The following steps assumes a nice clean Ubuntu 12.04 LTS server, a dedicated jira user and an existing install of Jira 5.2.

1) If you have anything using port 80/443 already, you'll have to remove it. In my prior example I used apache2 to do some redirects for user browsers; you might as well uninstall apache2 completely now. (i.e. sudo apt-get --purge remove apache2.2-common)

2) Install authbind (i.e. sudo apt-get install authbind)

3) Bind your ports to your dedicated Jira user with touch, chown and chmod. Here's port 80:

sudo touch /etc/authbind/byport/80
sudo chown jira /etc/authbind/byport/80
sudo chmod 755 /etc/authbind/byport/80

Repeat as needed for other ports like 443.

4) Disable ipv6 in Jira/Tomcat - this was not clear to me for quite while; I glossed over that authbind does not currently support IPv6, and I didn't realize ipv6 was the primary protocol in Tomcat when it's enabled on your nic. (i.e. add CATALINA_OPTS="-Djava.net.preferIPv4Stack=true" in the setenv.sh in your jira/bin folder). You cannot skip this step! Use ifconfig to see if Ipv6 is enabled; if it is, you have to disable it in Tomcat.

5) Don't forget to change your /jira/conf/server.xml to port 80 and/or port 443 instead of 8080 & 8443 respectively. To use Jira/Tomcat's basic http to https redirection, make sure your 80 block contains redirectPort="443" in it. If your users use http against anything but the exact url your SSL cert is for, they will get an ssl warning about a certificate mismatch. 

6) Reconfigure Jira to have authbind launch it with the --deep option so child spawns are covered. 

The simplest spot to set this is at your /etc/init.d/jira script, but if someone stops and starts Jira manually in the /jira/bin folder, then you will get permission denied on ports below 1024 and Jira won't be accessible. I got a little messier and edited the start-jira.sh script, so the /etc/init.d/jira script is covered (because it execs start-jira.sh) and other people who jump on your server and restart Jira don't have to know to start it with authbind --deep.
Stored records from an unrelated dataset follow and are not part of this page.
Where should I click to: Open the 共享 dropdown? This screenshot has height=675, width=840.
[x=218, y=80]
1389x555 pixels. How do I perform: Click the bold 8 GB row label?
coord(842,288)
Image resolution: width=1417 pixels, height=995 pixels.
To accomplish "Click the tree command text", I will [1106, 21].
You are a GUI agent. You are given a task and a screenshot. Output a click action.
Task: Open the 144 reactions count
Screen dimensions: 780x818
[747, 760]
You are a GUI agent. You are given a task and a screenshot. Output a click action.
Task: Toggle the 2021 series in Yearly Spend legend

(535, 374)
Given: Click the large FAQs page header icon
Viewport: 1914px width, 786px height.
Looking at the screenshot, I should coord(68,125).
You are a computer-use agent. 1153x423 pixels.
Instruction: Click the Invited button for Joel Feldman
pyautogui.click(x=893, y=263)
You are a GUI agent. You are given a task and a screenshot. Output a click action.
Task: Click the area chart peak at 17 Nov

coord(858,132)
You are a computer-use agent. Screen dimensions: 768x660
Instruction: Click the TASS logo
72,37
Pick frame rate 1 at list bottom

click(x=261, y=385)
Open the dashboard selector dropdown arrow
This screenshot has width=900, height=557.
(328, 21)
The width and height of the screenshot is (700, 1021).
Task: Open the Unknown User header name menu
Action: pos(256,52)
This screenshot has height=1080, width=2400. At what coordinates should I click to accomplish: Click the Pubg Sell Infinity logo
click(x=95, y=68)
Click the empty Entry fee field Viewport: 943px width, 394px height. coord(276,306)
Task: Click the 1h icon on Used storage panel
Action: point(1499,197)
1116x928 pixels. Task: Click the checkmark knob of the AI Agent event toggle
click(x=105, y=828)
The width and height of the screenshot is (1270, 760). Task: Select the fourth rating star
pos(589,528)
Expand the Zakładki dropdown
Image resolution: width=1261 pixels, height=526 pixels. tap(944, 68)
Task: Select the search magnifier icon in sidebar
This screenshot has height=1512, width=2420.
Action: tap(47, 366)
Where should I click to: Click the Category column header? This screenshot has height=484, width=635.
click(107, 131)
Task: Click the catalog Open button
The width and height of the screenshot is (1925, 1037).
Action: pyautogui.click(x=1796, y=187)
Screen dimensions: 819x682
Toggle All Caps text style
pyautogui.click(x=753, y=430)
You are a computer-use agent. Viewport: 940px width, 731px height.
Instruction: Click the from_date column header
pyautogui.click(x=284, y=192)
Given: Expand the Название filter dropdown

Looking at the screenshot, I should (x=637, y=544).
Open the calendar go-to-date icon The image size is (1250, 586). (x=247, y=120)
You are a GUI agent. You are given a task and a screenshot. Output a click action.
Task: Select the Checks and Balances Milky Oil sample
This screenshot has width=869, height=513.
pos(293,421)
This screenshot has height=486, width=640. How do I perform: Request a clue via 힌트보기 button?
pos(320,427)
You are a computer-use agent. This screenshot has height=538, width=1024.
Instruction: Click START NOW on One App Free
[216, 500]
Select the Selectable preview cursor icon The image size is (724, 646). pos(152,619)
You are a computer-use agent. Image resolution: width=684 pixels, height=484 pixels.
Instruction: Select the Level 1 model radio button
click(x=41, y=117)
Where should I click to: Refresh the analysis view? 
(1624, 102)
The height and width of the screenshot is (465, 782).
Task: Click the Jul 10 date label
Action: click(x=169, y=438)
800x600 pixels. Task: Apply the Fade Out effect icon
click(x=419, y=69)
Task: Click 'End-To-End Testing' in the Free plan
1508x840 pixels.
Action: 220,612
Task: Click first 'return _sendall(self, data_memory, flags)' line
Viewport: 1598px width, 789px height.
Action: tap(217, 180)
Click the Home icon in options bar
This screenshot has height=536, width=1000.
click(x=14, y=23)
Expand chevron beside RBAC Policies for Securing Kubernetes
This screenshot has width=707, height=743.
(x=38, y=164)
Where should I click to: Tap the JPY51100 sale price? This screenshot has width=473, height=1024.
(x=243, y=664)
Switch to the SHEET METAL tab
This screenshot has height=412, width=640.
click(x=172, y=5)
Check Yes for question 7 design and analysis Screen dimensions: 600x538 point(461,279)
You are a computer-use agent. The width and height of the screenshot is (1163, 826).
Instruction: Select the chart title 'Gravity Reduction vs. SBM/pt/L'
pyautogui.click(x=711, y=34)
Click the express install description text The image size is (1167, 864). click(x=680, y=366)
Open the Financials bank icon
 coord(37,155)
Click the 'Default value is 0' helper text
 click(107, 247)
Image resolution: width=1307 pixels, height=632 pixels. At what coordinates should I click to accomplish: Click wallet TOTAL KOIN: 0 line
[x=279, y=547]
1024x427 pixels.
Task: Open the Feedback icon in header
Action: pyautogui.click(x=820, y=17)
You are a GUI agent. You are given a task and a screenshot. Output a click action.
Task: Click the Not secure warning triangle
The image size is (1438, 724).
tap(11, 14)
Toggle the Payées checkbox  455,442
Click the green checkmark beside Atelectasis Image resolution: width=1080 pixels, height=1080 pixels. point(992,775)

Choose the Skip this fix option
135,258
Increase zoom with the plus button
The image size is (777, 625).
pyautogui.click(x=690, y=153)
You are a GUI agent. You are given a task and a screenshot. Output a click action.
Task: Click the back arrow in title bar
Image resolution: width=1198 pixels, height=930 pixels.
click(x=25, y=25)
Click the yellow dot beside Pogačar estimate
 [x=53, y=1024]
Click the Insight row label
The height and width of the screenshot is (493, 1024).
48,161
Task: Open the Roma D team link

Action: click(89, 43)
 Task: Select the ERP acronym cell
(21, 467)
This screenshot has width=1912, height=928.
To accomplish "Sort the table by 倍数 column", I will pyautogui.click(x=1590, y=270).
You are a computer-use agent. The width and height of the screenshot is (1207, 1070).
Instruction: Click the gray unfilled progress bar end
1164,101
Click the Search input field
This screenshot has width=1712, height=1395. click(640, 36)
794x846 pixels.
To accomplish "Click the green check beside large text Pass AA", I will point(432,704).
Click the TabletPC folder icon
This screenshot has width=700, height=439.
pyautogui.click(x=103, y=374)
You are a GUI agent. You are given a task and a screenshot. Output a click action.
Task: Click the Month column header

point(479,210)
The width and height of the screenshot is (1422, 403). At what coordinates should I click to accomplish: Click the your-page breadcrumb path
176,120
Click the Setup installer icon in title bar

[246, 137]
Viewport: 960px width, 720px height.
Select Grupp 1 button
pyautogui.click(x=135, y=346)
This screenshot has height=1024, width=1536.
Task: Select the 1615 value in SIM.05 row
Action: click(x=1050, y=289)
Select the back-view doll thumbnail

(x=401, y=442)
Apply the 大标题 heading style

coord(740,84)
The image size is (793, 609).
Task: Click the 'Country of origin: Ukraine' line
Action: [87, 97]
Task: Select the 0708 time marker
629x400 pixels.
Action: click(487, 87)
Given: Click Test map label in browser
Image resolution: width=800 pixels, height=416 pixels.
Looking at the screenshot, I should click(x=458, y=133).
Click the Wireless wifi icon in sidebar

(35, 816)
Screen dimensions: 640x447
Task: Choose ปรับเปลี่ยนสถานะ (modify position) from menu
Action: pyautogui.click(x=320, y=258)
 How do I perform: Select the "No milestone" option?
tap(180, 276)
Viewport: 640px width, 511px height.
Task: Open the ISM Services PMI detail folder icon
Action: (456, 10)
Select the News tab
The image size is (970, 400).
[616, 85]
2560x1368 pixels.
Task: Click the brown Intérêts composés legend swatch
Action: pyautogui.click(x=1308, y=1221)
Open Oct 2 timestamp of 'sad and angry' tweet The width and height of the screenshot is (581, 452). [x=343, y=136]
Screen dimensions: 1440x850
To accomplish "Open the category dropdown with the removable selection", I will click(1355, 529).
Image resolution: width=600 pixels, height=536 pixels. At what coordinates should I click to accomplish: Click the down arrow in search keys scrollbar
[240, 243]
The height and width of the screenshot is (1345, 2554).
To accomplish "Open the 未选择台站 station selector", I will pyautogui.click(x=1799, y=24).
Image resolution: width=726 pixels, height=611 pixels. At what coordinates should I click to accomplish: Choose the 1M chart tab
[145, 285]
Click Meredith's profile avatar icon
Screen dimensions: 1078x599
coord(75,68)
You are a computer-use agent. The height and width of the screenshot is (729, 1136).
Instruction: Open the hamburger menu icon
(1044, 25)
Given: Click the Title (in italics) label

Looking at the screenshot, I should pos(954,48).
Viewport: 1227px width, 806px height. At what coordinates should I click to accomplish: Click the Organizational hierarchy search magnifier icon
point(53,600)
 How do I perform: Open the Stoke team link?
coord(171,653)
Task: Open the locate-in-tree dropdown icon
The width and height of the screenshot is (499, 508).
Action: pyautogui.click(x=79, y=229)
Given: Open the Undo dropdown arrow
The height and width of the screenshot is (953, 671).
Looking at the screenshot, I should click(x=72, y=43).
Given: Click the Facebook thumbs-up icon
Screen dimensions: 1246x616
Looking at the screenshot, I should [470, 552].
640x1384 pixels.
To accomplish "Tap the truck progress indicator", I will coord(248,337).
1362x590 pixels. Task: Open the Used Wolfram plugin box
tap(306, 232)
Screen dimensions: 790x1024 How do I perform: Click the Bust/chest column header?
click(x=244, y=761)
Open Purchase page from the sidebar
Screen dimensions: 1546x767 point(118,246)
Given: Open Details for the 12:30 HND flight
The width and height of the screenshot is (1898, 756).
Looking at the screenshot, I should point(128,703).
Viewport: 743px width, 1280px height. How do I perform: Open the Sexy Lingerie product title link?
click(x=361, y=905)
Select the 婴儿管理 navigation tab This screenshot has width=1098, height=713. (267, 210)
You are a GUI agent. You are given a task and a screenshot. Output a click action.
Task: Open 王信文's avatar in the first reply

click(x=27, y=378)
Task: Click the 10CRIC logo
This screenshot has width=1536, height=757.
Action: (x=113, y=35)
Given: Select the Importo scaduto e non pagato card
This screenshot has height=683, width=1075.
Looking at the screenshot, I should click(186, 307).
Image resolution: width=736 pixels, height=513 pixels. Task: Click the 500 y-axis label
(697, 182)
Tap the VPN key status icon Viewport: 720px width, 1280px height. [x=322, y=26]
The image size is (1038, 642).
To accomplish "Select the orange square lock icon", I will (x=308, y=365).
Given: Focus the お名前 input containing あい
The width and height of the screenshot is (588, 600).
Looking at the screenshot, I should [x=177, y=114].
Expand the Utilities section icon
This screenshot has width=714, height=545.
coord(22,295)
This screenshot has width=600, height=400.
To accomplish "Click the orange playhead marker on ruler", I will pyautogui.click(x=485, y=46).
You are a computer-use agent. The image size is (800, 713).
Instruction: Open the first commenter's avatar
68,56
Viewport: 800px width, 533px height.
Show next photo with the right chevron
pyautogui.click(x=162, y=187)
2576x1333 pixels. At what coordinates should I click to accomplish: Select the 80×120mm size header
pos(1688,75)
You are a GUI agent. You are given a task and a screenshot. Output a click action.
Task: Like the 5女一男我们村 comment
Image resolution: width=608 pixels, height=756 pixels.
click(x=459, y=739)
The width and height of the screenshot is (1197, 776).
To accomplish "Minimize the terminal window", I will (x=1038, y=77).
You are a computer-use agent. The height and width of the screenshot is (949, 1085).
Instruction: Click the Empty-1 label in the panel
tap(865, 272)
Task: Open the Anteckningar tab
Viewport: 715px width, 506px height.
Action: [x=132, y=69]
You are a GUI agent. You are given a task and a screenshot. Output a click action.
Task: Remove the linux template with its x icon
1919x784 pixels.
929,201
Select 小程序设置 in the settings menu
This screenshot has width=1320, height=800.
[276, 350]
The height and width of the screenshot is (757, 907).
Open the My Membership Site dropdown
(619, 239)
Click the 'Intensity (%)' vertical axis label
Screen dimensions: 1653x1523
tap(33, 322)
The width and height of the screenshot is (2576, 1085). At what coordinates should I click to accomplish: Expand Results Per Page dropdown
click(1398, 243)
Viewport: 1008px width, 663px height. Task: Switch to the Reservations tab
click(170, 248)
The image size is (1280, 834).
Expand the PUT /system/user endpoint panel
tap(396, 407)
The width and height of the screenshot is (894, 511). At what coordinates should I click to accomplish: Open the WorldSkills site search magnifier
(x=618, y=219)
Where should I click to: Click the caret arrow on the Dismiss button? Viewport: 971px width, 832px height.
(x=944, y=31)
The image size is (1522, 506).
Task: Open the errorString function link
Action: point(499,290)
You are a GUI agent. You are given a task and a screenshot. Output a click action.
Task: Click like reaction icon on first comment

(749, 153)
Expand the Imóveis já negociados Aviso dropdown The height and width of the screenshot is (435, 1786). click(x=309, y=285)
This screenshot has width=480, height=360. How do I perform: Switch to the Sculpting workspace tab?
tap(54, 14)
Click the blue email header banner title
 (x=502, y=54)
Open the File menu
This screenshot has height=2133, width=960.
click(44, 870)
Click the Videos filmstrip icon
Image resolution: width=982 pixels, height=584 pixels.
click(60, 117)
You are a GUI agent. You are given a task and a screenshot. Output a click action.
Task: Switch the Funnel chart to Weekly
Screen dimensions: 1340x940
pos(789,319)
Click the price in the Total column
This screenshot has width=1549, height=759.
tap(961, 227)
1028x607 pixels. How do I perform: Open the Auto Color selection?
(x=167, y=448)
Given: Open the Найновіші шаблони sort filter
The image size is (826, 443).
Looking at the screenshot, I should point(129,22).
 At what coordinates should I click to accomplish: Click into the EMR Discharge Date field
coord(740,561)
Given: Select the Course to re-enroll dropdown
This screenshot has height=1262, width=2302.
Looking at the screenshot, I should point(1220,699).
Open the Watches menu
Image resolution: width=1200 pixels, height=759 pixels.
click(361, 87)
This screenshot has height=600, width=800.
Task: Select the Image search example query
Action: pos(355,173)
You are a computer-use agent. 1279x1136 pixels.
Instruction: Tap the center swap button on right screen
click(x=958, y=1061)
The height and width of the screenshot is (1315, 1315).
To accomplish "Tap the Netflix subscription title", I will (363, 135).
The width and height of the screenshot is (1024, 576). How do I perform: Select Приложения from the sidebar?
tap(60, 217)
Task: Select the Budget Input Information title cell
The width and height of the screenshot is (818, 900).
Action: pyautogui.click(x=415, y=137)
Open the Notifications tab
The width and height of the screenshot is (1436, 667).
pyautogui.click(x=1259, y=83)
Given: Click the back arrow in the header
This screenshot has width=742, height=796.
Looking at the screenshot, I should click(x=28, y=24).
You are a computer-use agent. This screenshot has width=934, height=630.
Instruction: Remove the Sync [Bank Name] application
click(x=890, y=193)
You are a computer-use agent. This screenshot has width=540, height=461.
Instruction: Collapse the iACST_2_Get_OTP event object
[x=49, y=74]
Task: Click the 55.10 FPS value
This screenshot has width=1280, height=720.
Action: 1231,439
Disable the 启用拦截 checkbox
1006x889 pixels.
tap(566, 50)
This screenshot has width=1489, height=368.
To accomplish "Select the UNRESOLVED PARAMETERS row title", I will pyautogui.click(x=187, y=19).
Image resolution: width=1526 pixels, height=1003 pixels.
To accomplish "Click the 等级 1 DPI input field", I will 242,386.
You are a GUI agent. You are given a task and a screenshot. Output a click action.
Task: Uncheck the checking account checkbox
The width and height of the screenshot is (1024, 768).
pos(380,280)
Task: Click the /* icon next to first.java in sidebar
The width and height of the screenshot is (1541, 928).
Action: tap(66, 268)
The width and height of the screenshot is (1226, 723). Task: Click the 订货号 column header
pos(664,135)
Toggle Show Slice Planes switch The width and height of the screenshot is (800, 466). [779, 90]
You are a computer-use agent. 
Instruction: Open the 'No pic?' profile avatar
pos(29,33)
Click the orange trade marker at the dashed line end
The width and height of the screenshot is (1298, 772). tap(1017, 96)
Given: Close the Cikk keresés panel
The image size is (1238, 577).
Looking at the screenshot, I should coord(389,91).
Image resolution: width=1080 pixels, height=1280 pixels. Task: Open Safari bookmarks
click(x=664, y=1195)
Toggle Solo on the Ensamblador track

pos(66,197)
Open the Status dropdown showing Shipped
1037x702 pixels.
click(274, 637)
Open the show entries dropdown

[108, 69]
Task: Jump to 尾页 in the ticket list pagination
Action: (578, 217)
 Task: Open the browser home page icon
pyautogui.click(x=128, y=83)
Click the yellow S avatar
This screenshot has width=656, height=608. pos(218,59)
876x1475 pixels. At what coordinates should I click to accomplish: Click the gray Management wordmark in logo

Change your start-jira.sh to the following (my additions on line 4 & 6 - specifically the "authbind --deep" portion): 

if [ -z "$JIRA_USER" ] || [ $(id -un) == "$JIRA_USER" ]; then
    echo executing as current user and authbind
    if [ "$PRGRUNMODE" == "true" ] ; then
        exec authbind --deep $PRGDIR/catalina.sh run $@
    else
        exec authbind --deep $PRGDIR/startup.sh $@
    fi

Bonus 7) If you want to get extra fancy, so users get redirected from whatever http address they try your Jira instance with (say http://jira when it should be http://jira.company.com) to the correct, FQDN using https (so no ssl cert mismatch warnings), add the following rule to the /jira/WEB-INF/urlrewrite.xml instead of redirectPort="443" in the server.xml:

<rule>
   <name>Http Check</name>
   <condition type="scheme" operator="equal">^http$</condition>
   <from>^/(.*)</from>
   <to type="permanent-redirect" last="true">https://jira.company.com/$1</to>
</rule>

and then remove the redirectPort="443" from your server.xml. 

For brevity, I glossed over alot of bits that hopefully are trivial. Hopefully this helps other people get Jira (or any other product) working on ports below 1024, and not run with sudo/root.